In this sense Vũ reclaims a homeland as both a modernised and postcolonialist subject. If he doesn’t portray the Vietnam of his memory, he portrays it in his own unique, authentic lens. In the figure of the mother, he shuns the odalisque of an exoticised, feminised Asia. Botticelli is traded for something more blunt—wrinkles, sagging skin, you name it. Images of the mother, and of her and Vũ embracing in the cave, are simultaneously ones of vulnerability and intimacy. Such an embrace may bring to mind the eponymous Rodin sculptureof two lovers. The epitome of colonialist art is displaced and reframed to Vũ’s own context, from eros to something more maternal. He makes the colonialist discourse his own to mark out his own national identity.
Where Vũ drives his point the strongest is the second half of the film, where the use of static images capture the naked mother in the natural landscape. In the background, Vũ, in haunting whispers, creates a phantasmagoric narrative where he is forcibly taken from his ‘aromatic honeyland’. He escapes his captors, only to return to a ‘new strange home country’ without his mother – continuing to be an exile. The mother is continually posited as a figure of the comforting past homeland, amidst a wave of modernisation. At this juncture, the use of edited images instead of video becomes especially significant. The pace becomes staccatoed, as if time has slowed. The mother’s body becomes integrated into the landscape – she becomes the landscape. The colours then invert, draining all of her humanity, her flesh, to acrid shades of blue. The dehumanisation of modernity and technology becomes clear.

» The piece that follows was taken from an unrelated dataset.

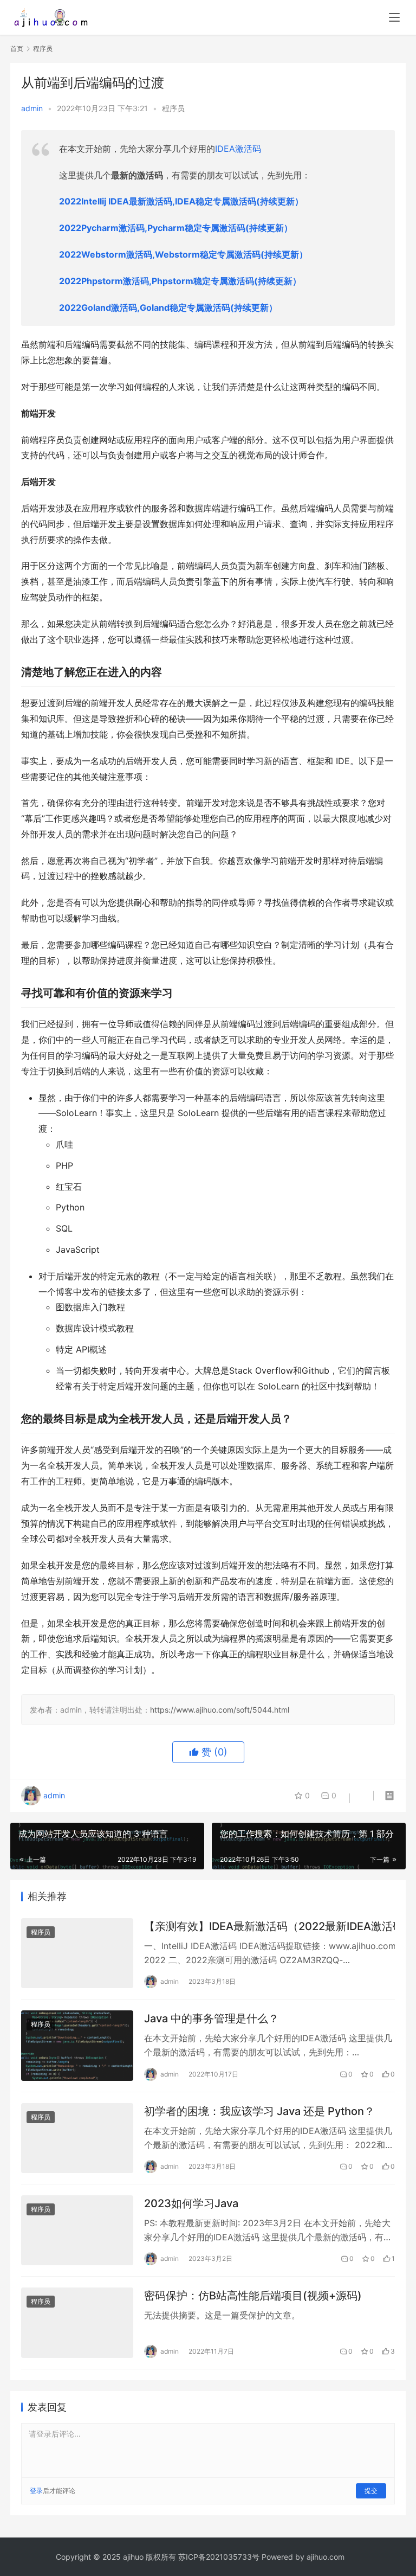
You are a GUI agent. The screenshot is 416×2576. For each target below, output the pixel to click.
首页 (16, 48)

It is therefore fitting that Vũ returns to that embrace in the cave. It is a return to humanity, intimacy, and love. It grounds him, away from complex questions of identity, to connect with his roots.
By the film’s end what stands out is not the roar of raging whitewaters, or the majesty of the landscape, but the very simple image of a mother, embracing her son, as if feeding him like a baby. A love letter, perhaps, to the woman who raised him – and the nation of his past.